By: Brandon Wilhelm
My patience is rarely tested at the theater. At best, a bad film will make me yawn frequently and nothing more. Yet, here I am telling you that my ass was actually screaming at me to get up and walk out on Zoolander No. 2, the fifteen-years-in-the making sequel to the uproarious original. The jokes come just as often, but the humor is missing entirely. One is actually more likely to squirm in their seat rather than laugh, and there were even moments when I was outright offended by the proceedings.
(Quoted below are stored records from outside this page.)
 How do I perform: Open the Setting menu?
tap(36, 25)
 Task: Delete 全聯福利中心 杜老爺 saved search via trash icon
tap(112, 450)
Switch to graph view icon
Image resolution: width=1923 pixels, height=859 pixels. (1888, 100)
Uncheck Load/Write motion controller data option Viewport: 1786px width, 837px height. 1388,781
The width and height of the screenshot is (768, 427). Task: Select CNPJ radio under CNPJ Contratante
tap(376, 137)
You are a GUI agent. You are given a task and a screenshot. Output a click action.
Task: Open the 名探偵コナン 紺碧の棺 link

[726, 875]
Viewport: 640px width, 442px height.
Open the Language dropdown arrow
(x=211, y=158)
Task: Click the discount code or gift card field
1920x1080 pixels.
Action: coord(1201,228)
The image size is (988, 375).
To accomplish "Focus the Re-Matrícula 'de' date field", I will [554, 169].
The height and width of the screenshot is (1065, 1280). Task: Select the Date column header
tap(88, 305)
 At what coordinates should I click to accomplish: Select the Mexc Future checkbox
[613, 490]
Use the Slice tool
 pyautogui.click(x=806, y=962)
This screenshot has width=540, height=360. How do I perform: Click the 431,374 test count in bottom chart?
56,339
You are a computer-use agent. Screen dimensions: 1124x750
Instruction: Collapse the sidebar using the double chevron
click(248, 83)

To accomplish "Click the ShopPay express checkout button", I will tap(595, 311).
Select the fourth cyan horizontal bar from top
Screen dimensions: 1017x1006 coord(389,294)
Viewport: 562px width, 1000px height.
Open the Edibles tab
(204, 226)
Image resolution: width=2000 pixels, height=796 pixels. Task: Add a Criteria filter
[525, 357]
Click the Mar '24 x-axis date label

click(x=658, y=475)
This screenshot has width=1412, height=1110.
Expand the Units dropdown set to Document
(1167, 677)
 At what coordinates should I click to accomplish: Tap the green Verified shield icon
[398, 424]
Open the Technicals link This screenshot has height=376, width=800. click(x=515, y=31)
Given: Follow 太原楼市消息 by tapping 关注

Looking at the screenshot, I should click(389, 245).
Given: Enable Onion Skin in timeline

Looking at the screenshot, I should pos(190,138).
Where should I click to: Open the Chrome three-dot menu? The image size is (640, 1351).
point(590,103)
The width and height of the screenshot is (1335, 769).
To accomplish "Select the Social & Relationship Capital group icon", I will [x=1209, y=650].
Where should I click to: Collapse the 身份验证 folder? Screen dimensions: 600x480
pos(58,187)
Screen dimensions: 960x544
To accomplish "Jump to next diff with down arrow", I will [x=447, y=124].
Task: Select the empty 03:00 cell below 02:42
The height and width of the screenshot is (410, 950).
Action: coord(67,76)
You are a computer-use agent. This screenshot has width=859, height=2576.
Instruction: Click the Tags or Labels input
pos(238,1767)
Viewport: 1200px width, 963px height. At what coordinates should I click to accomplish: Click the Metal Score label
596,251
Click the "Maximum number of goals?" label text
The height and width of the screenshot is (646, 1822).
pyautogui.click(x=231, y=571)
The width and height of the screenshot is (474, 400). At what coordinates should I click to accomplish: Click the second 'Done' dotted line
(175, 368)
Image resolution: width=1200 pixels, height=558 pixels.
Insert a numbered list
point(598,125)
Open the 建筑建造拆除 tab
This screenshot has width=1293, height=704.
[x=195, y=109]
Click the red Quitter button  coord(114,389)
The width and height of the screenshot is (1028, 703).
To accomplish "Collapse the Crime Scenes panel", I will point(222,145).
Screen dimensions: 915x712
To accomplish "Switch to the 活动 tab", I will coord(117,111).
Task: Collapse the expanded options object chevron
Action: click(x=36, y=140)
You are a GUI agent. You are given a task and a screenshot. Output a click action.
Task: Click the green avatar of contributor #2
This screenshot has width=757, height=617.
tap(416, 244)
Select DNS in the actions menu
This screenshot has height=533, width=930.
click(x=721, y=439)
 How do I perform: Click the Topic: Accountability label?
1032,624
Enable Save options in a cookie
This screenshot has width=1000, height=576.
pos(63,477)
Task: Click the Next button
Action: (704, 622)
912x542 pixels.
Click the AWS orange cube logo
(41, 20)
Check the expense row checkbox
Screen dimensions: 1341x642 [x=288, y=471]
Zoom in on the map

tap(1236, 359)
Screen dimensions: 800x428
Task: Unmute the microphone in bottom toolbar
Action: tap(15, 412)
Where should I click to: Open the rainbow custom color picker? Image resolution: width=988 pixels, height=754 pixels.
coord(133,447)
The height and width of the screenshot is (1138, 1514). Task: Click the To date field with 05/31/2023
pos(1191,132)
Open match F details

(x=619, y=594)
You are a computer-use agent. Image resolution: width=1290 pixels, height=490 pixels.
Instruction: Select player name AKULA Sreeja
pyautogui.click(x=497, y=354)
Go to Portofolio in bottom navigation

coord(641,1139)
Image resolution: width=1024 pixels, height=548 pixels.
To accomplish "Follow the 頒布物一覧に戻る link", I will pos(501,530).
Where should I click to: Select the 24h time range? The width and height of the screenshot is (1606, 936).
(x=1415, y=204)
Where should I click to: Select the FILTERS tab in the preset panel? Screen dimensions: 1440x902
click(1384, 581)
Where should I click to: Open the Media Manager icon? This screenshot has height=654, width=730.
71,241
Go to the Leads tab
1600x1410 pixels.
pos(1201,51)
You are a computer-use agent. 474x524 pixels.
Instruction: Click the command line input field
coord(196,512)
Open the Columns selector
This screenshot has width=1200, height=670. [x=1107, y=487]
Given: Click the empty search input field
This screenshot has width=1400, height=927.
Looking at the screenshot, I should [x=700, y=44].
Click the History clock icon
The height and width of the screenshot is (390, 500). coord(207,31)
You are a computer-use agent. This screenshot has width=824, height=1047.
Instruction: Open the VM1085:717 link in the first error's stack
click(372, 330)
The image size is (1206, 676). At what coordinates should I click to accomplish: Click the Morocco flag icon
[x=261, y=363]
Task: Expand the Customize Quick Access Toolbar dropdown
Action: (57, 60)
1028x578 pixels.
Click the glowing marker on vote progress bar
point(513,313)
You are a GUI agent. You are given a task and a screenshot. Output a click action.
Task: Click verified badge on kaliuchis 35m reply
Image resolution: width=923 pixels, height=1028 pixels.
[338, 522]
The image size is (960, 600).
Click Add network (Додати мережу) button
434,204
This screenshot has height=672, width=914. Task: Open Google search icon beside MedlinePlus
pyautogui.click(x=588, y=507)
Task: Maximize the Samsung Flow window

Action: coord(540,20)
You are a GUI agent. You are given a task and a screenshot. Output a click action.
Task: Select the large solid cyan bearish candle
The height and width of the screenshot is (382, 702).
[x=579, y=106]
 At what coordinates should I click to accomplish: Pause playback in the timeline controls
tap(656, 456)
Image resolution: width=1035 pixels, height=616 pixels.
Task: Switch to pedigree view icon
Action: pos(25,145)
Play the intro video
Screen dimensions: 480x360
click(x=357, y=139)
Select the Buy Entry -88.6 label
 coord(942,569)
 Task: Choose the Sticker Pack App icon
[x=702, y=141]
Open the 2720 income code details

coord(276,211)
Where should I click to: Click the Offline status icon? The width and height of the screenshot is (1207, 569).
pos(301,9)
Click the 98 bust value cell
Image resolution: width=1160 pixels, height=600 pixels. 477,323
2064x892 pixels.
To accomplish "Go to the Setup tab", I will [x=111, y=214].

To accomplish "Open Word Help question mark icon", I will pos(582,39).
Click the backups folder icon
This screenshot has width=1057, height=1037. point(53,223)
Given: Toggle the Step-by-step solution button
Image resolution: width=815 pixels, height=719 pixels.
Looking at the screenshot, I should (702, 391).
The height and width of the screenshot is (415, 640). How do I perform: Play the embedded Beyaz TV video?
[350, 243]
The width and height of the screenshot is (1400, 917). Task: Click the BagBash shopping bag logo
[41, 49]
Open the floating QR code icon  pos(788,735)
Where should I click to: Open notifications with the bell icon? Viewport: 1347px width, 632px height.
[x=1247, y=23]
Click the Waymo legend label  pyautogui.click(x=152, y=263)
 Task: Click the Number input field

Beginning with an odd action sequence that sees Justin Bieber gunned down in a hail of gunfire, the film quickly lays out the current setting: a freak accident in the wake of male model Derek Zoolander’s happy ending in the first film quickly sent him into forced exile for fifteen years. He is summoned back into action at the behest of Billy Zane to attend a fashion show held by Alexanya Atoz (Kristen Wiig, who scores the few laughs to be had here) while at the same time being asked by Interpol police Melanie Valentina (Penelope Cruz, lovely as always) to help her investigate a recent string of celebrity assassinations. His old buddy, Hansel (Owen Wilson), joins him and another wacky adventure ensues.
If this all sounds convoluted, let me assure you that it is. In addition to the main thrust, there are subplots involving Zoolander reconnecting with his son, Mugatu (Will Ferrell) returning with revenge on his mind, Hansel trying to find himself in the wake of his posse informing him that he’s impregnated all of them (including Kiefer Sutherland—I’m not making this up, I swear), and a weird legend involving the world’s first supermodel named Steve. What starts out ungainly only grows worse as we go along. Just like the first film there are celebrity cameos galore. In addition to those mentioned earlier, Benedict Cumberbatch, Ariana Grande, Susan Sarandon, Anna Wintour, Katy Perry, Neil deGrasse Tyson, John Malkovich, MC Hammer, Susan Boyle and Sting pop in for quick appearances, among so many others. The disappointing aspect: they aren’t the “gotcha” moments of the original. Rather, they feel shoehorned in with little to no punch.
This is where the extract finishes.